══ Page ══

Jupyterhub at Berkeley

May 10, 2019

We live in a world awash in data. As individuals and as a society we need to learn how to better understand, analyze and use it.  To that end, Berkeley recently started an exciting initiative to teach every undergraduate the fundamentals of data science. As the first chapter of the open source book for Data 8 (one of the courses) puts it: 

"For whatever aspect of the world we wish to study—whether it’s the Earth’s weather, the world’s markets, political polls, or the human mind—data we collect typically offer an incomplete description of the subject at hand. A central challenge of data science is to make reliable conclusions using this partial information." 

To this end, students learn randomization and computation, which means hundreds of new computationally intensive courses across all disciplines for thousands of students.

To make such a sweeping program effective requires more than lectures and textbooks. For this type of class, students learn best by getting their hands on data and writing code. This once meant multiple classes and one-on-one sessions just to get students set up with the required tools on their computers before they could even start. Today we have easier ways, through a collaborative, open computing project developed at Berkeley with other institutions. Project Jupyter allows people from all disciplines to deploy dozens of different coding languages (Jupyter is a portmanteau of three of the initial coding languages Julia+Python+R) directly in electronic documents along with rich media. The result is a notebook that can be used in classes, labs, projects -- anywhere a computing tool for analyzing data might be useful. In classrooms, students can point their web browsers at online shareable “Jupyter notebooks” that contain instructional materials. They can explore datasets using code to analyze text, solve equations, generate visualizations, enter notes on their observations, etc.
Some of the courses have more than a thousand students – with every student requiring their own unique digital notebook.

═══
══ Records ══

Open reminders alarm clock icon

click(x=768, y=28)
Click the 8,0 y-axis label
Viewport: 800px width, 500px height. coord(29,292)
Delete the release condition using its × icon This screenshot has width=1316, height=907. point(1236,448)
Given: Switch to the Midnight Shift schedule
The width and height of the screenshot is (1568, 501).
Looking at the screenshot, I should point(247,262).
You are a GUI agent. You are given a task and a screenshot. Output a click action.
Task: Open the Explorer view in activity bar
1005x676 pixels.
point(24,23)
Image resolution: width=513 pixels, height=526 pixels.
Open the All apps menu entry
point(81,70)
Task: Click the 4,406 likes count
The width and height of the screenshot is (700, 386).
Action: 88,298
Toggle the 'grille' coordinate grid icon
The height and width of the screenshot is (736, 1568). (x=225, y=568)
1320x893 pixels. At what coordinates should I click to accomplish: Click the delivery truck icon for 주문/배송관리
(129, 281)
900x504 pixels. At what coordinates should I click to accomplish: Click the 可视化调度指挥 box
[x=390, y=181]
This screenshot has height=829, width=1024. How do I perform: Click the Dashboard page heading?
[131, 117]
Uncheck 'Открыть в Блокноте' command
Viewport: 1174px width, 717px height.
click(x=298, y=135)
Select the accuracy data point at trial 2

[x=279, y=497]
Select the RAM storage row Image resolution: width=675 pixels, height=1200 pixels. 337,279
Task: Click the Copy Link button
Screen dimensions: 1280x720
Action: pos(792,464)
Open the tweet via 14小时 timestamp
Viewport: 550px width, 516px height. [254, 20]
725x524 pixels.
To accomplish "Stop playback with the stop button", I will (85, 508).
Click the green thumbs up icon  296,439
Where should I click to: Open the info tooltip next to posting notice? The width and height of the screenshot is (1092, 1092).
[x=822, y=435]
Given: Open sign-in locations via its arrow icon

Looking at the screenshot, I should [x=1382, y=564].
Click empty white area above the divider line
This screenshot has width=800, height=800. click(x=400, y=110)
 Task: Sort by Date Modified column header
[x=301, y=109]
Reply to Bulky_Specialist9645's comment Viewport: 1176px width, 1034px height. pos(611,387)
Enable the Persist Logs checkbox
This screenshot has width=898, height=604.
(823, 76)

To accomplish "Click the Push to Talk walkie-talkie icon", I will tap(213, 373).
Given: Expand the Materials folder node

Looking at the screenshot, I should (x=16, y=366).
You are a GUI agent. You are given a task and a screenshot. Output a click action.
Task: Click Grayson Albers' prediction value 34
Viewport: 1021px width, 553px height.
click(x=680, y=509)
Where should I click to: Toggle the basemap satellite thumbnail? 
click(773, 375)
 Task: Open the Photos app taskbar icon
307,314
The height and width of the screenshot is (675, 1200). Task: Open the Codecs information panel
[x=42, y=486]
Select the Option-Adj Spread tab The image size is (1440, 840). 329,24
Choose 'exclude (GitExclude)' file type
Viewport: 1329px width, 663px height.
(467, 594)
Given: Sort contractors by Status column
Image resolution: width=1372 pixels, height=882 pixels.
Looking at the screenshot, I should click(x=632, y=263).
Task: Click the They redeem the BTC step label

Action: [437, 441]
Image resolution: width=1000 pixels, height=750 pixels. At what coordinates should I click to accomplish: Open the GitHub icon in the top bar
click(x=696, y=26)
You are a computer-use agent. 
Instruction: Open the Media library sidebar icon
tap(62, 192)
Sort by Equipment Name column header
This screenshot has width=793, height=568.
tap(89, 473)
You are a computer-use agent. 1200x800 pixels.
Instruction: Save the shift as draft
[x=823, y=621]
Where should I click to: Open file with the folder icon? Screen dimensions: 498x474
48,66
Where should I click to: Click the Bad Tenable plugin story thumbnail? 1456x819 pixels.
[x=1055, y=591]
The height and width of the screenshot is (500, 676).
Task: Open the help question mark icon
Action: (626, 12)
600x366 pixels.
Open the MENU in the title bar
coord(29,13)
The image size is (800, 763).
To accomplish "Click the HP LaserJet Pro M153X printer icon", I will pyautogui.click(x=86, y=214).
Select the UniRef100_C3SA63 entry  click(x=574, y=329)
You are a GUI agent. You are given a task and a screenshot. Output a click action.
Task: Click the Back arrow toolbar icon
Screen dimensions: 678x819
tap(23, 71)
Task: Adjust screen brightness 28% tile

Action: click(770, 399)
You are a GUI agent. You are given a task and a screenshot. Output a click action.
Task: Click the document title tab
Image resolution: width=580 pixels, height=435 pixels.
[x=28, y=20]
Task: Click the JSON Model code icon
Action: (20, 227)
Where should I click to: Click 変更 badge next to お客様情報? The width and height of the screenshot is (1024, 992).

═══

▶ Set tasks
a) Reproduce a stretch of the Jupyterhub at Berkeley article verbatim, beginning at the words "May 10, 2019" and stopping after "thousands of students.".
b) Write the next part of the Jupyterhub at Berkeley article, picking up right after its final sentence.

▶ Results by task
a)
May 10, 2019

We live in a world awash in data. As individuals and as a society we need to learn how to better understand, analyze and use it.  To that end, Berkeley recently started an exciting initiative to teach every undergraduate the fundamentals of data science. As the first chapter of the open source book for Data 8 (one of the courses) puts it: 

"For whatever aspect of the world we wish to study—whether it’s the Earth’s weather, the world’s markets, political polls, or the human mind—data we collect typically offer an incomplete description of the subject at hand. A central challenge of data science is to make reliable conclusions using this partial information." 

To this end, students learn randomization and computation, which means hundreds of new computationally intensive courses across all disciplines for thousands of students.

b)
Beyond classes in the Division of Data Sciences, Jupyterhub has evolved as a major scientific computing platform. At the 2017 Internet2 Global Summit conference in Washington DC, Larry Smarr's talk, Toward A National Big Data Superhighway, highlighted the importance of Jupyter as "the digital fabric in which data science is going to be done". Vendor support is also growing – many cloud providers are working to develop Jupyter as a service offerings.  Amazon’s machine learning offering, Sagemaker, uses Jupyter notebooks. Azure Notebooks and Google's Cloud Datalab provide Jupyter notebooks. At our first UC Berkeley Cloud Meetup in March, Lindsey Heagy presented a super interesting overview of how she uses Jupyter for geoscience (see video here).

Berkeley provisions groups of many Jupyter notebooks from a technology platform known as Jupyterhub that can provide access to powerful cloud computing resources.  As the number of courses grows, so too does the need for multiple Jupyterhub instances, most of which run on one of the major cloud providers. Begun as an experiment with the support of the academic staff who designed and built Jupyter notebooks and Jupyterhub, the expansion of the academic programs now calls for more operationally intensive IT support.


Photo of the more than 1,000 students attending Data 8 in Zellerbach Hall from Fall 2018.

(Photo credit:  UC Berkeley Division of Data Sciences, 2018)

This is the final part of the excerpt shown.